Statistical analysis
We analysed hs-cTnT both continuously and categorically. For the categorical analysis, our reference group was the 34% of the ARIC population with hs-cTnT concentrations <3 ng/L. The remaining population was divided into categories as follows (based on prior publications9,10): 3–5 ng/L, 6–8 ng/L, 9–13 ng/L, and ≥14 ng/L. In a sensitivity analysis, we repeated our analyses using <5 ng/L (LOD) as the reference group. Baseline characteristics of our population are shown by hs-cTnT category and are adjusted for age and sex due to the differences in hs-cTnT distribution by these factors.9,26 We also consider two binary definitions of hs-cTnT: ≥3 vs. 3 ng/L, elevated (≥14 ng/L) vs. non-elevated (<14 ng/L).

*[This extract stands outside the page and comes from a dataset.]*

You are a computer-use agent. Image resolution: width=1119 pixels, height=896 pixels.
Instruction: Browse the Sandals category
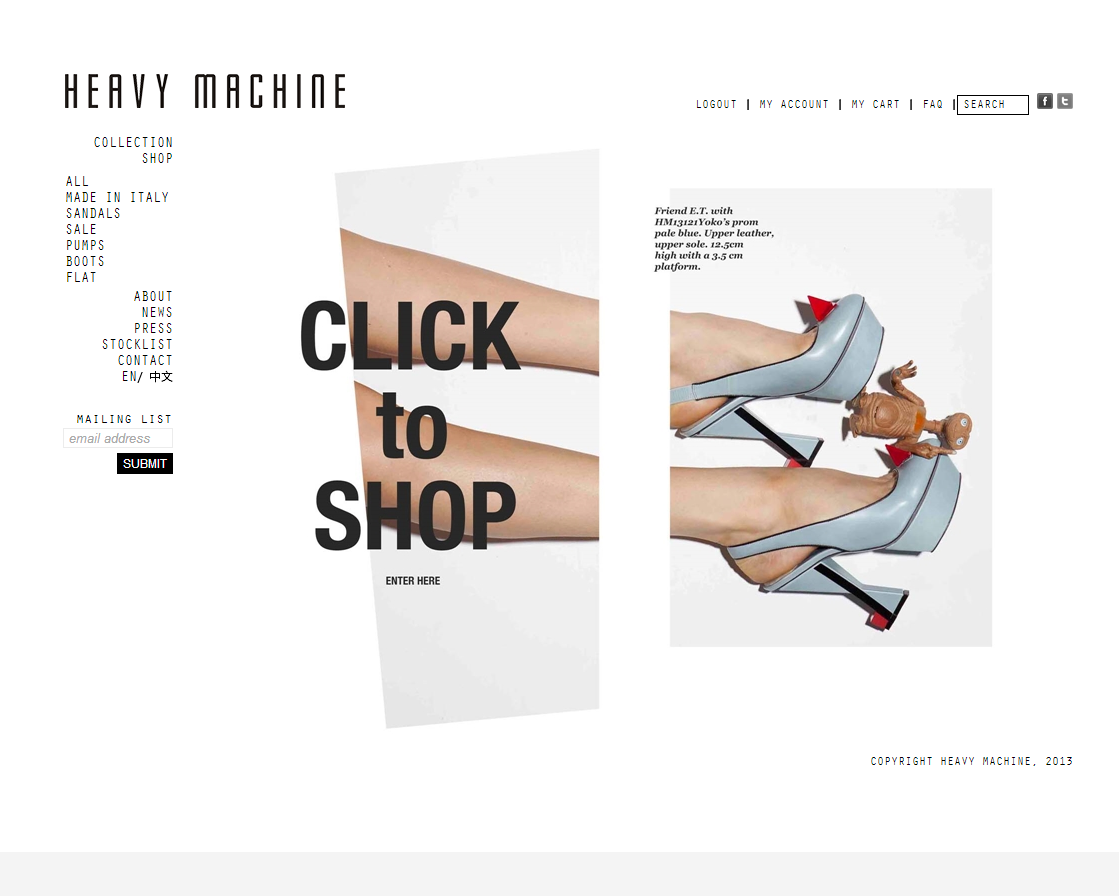[93, 213]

Linear regression models were used to assess the cross-sectional association between hs-cTnT and cognitive test scores. For the prospective association between hs-cTnT and incident hospitalization with an ICD-9 code for dementia, we estimated hazard ratios (95% confidence intervals) using Cox proportional-hazard models. The proportional-hazards assumptions were checked with the use of Schoenfeld residuals and graphic methods. We tested for linear trend across the median of hs-cTnT concentration categories. We also modelled the association of hs-cTnT with incident dementia using a restricted cubic spline model with knots at the 10th, 50th, and 90th percentiles. We performed the spline analyses among those with hs-cTnT concentrations within the measuring range only (n = 6221). Models were adjusted for demographic factors (age, race/field centre, sex, education level, and income), lifestyle/behavioural factors (body mass index, physical activity, alcohol consumption, and smoking), and cardiovascular risk factors (total cholesterol, HDL cholesterol, diabetes, systolic and diastolic blood pressure, and blood pressure-lowering medication). We formally tested for interaction by gender. We calculated Harrell's C-statistic to assess the discriminatory ability of our models.27
In exploratory analyses, we used Cox proportional-hazards models to examine the prospective association between hs-cTnT and two subcategories of incident hospitalization with an ICD-9 code for dementia: incident Alzheimer's dementia (n = 112) and incident vascular dementia (n = 34).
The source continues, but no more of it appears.